= Document segment =

The good, the bad, the indifferent, the ugly, the bad and the effing brilliant

Ok.
So I went to work.
I wore some clothes that kind of fitted but were at least clean and some shoes that were too big and kept falling off all day.
I am.all.class.
Still, it was TOPS seeing HEAPS of people I love working with.
Who all seemed genuinely happy to see me.
And everyone loved my hair and commented on my complexion.
Clearly domestic oblivion suits me to.the.ground.
*****
Grover took to daycare like any poor neglected fourth child who suddenly has three carers looking after his every need would.

Although I don’t think they gave him enough milk – the poor child almost sucked my nipple damn near off when I fed him before heading home.
He was even more chatty than his normal chatty self tonight, as if he was telling me all about his day with the seemingly limitless supply of toys, other children and attention.
*****
Jasper, on the other hand, has decided the best way to say goodbye to me is to not say goodbye at all.

= Data section =
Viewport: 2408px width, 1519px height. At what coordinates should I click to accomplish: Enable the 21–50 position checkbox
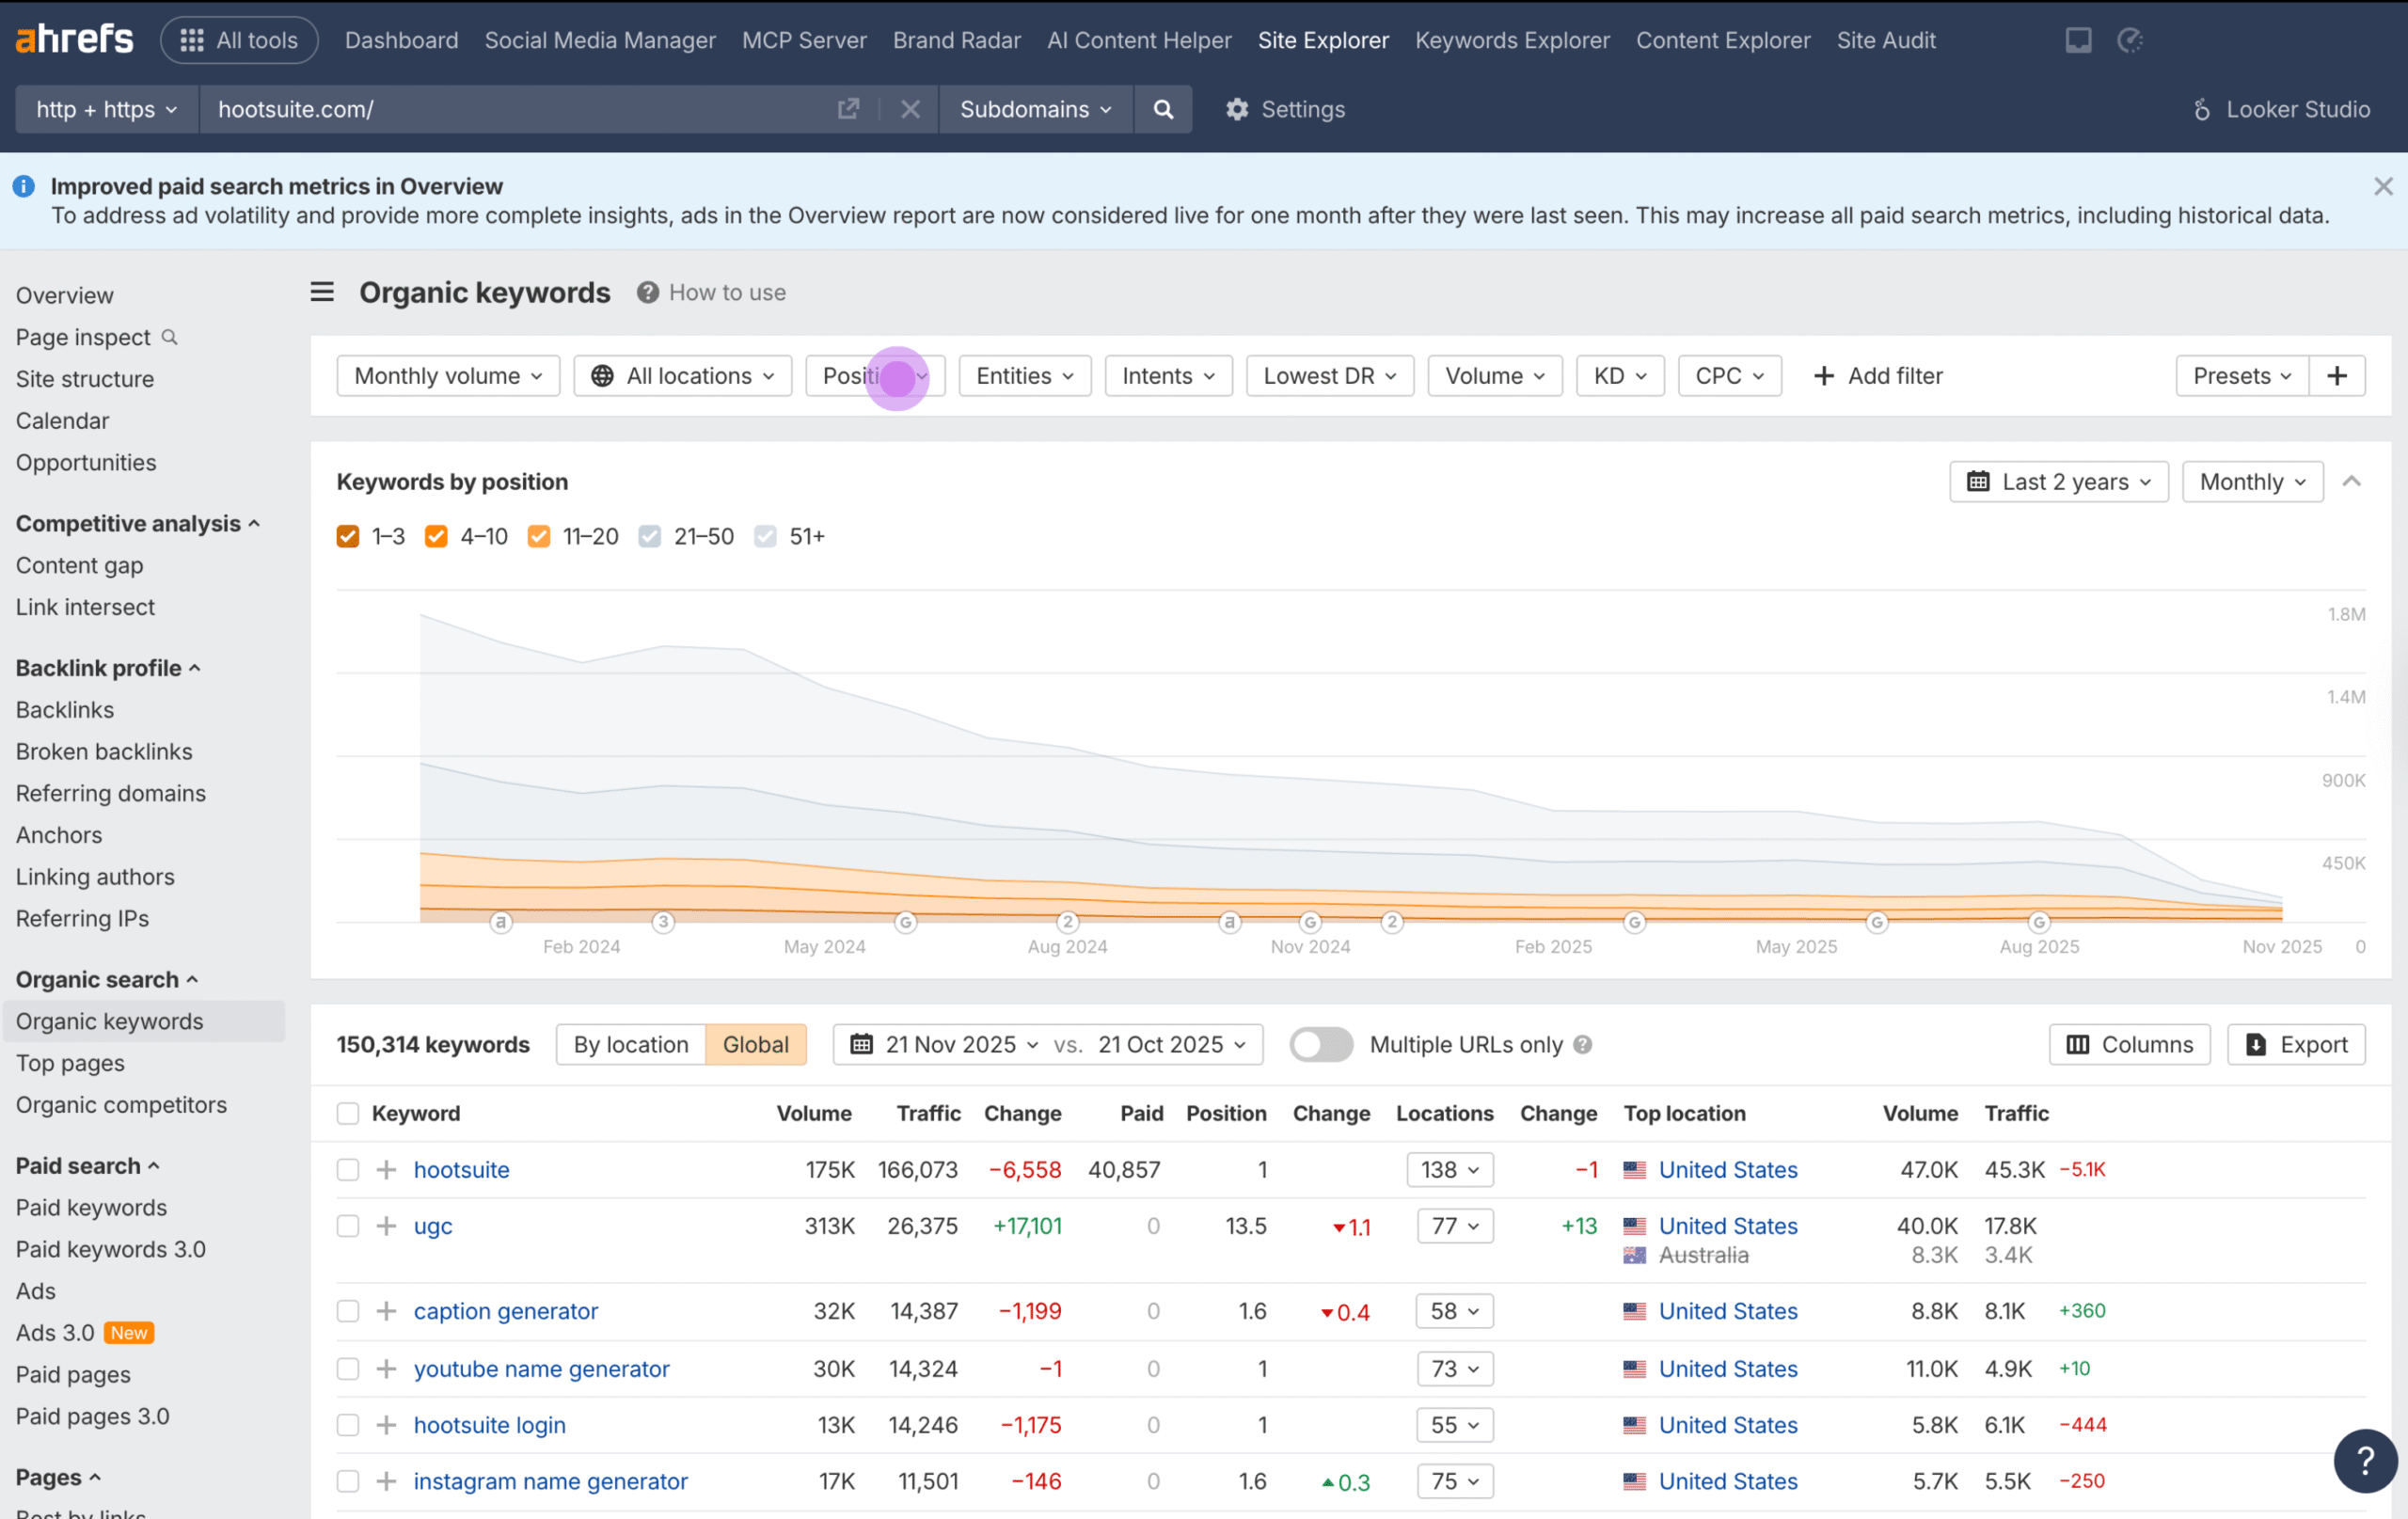pyautogui.click(x=650, y=536)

= What this exercise asks =
**A)** Answer these questions about the blog post on returning to work:
(i) What problem did the writer have with the shoes worn to work?
(ii) What did everyone at work comment on?
(iii) How has Jasper decided to say goodbye to the writer?
**B)** Using the blog post on returning to work, explain why the writer thinks the daycare did not give Grover enough milk.
**C)** Carry on the blog post about returning to work, starting after its final sentence.

= Task-by-task results =
**A)**
(i) The shoes were too big and kept falling off all day.
(ii) Everyone loved the writer's hair and commented on the writer's complexion.
(iii) Jasper has decided not to say goodbye at all.

**B)** When the writer fed Grover before heading home, he fed so hungrily that he almost sucked the writer's nipple off. This makes the writer believe he had not been given enough milk at daycare.

**C)**
Instead, cling to my leg, look downcast, refuse to leave my side, start doing the nervous pressing of fingertips together a la Felix circa 2004 and then when I really.have.to.go. because I was meant to be at work half.an.hour.ago. pitch an impressive screaming fit. Preferably with kicking. And more screaming. And perhaps some outstretched arms to fully explore the abandoned child theme.
*****
At work I’m sitting with a completely unrelated team with people behind two women I’ve never met before. I’m facing a wall.
In a corner.
It’s like Super Nanny for grownups.
I have a desk bigger by about two thirds than I had when I was working full time.
I also have a brand new shiny computer and a keyboard with really awesome keys that have resistance.
When our team relocated up two floors in my absence all my crap files were dumped in two boxes.
Unloading them was like my own mini Christmas party.
And then a cleansing spring clean as I binned about two thirds of it all.
*****
Then it was time to go home.
And the parking station, where the guys this morning has agreed to let me be ‘earlybird’ even though I was a whole e.i.g.h.t. minutes late clearly duped me.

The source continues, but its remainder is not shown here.